• _GIVEN EXERCISE_: Give the listing from its first line up to and including the line with "[x=54, y=325]" as a numbered list, leaving out any blank lines.

• _MATERIAL FOR THE TASK_:
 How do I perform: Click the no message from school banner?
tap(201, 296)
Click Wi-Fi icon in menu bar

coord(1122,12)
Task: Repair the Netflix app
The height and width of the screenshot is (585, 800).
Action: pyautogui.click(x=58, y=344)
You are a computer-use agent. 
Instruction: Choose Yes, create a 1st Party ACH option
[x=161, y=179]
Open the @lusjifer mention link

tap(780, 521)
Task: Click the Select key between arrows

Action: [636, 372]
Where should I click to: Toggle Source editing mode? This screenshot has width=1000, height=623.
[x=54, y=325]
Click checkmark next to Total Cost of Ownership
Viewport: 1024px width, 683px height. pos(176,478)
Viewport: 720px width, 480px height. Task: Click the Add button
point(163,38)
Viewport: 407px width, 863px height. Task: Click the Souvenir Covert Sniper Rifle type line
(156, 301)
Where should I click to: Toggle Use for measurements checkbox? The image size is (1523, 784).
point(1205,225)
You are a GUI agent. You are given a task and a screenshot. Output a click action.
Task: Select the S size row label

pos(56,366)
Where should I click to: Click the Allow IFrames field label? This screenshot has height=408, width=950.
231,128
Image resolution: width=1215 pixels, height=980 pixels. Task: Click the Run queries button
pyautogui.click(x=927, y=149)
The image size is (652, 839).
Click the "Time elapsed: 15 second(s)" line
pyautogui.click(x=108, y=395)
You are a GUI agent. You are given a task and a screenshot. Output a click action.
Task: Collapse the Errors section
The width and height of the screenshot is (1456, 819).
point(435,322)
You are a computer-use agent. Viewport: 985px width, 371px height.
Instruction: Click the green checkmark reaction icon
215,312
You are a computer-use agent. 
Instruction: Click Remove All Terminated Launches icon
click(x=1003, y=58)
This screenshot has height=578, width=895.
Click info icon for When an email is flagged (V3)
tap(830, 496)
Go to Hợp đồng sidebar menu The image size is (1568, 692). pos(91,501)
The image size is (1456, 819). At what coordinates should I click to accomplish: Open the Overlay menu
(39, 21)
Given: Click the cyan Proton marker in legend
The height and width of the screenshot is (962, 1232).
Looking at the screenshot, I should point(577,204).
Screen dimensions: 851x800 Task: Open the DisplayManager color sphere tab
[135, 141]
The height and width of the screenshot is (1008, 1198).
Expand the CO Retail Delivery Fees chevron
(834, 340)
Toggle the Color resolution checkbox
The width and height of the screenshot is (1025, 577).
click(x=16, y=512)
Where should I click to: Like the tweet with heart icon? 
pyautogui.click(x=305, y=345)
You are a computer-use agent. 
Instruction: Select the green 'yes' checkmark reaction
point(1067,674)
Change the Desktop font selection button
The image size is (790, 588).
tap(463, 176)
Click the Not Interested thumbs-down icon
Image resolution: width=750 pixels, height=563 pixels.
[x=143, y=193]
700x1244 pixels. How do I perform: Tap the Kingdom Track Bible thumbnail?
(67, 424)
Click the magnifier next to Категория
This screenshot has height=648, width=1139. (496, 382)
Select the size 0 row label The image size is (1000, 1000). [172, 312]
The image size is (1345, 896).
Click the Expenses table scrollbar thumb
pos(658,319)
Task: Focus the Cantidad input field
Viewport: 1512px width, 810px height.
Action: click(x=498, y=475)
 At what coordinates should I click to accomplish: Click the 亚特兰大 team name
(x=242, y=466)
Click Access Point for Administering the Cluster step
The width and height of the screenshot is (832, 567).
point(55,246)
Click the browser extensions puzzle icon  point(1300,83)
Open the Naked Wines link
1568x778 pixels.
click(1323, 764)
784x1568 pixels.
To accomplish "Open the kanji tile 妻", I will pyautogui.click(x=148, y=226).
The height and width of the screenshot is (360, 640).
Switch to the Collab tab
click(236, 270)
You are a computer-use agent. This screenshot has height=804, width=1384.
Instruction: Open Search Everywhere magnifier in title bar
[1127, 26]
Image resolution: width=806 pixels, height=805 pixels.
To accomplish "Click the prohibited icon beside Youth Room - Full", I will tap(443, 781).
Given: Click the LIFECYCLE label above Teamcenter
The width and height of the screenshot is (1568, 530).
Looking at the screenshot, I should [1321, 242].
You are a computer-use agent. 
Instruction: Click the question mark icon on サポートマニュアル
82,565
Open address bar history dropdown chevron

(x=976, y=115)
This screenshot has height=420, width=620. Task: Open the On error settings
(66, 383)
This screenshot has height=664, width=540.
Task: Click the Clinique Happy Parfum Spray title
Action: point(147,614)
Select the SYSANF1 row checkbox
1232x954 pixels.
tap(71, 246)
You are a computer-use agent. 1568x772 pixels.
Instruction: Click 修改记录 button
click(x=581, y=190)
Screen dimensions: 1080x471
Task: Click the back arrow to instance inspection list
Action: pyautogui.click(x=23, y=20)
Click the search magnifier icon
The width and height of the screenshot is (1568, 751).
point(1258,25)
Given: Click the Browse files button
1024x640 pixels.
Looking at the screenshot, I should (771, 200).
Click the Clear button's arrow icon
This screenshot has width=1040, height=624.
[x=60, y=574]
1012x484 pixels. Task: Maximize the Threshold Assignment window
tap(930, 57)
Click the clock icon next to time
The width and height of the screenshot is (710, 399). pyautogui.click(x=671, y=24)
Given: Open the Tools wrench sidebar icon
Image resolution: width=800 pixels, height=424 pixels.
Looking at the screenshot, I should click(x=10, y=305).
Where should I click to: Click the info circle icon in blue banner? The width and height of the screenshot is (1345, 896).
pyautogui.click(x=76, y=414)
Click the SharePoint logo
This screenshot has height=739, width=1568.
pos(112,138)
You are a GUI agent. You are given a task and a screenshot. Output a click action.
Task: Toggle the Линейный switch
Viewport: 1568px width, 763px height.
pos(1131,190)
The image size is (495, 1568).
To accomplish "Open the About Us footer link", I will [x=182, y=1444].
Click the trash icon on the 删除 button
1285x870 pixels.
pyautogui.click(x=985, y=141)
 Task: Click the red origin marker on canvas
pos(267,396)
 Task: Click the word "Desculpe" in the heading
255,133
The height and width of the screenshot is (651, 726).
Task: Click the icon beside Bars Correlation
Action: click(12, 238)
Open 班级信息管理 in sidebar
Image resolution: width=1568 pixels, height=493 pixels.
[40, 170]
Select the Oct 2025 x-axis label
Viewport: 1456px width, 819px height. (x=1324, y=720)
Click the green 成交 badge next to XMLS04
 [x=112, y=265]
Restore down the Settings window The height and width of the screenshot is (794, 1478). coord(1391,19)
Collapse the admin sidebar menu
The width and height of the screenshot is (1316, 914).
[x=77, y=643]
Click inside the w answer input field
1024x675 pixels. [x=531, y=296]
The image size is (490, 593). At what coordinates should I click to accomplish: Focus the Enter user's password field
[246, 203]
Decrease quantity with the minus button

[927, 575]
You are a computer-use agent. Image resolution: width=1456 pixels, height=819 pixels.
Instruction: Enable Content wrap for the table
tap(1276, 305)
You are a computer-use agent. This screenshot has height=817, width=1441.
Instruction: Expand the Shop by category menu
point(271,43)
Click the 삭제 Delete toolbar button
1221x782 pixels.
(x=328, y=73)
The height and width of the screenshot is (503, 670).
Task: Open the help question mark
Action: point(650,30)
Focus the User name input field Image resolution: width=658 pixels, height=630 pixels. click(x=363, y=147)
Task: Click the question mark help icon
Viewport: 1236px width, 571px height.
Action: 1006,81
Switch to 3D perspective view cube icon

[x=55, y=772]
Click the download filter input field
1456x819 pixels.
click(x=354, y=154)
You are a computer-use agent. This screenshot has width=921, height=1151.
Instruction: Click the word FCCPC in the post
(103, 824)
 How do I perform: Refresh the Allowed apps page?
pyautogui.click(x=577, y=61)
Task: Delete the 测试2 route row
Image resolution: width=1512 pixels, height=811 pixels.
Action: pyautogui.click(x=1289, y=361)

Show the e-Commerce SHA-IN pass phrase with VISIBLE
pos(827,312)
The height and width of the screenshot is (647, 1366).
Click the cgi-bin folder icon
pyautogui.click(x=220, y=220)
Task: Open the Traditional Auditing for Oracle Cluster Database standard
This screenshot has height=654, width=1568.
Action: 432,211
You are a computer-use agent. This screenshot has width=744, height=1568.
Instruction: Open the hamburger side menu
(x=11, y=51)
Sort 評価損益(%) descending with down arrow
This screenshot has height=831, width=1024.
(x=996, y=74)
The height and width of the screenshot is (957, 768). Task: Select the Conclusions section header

• _THE ANSWER_:
1.  How do I perform: Click the no message from school banner?
2. tap(201, 296)
3. Click Wi-Fi icon in menu bar
4. coord(1122,12)
5. Task: Repair the Netflix app
6. The height and width of the screenshot is (585, 800).
7. Action: pyautogui.click(x=58, y=344)
8. You are a computer-use agent. 
9. Instruction: Choose Yes, create a 1st Party ACH option
10. [x=161, y=179]
11. Open the @lusjifer mention link
12. tap(780, 521)
13. Task: Click the Select key between arrows
14. Action: [636, 372]
15. Where should I click to: Toggle Source editing mode? This screenshot has width=1000, height=623.
16. [x=54, y=325]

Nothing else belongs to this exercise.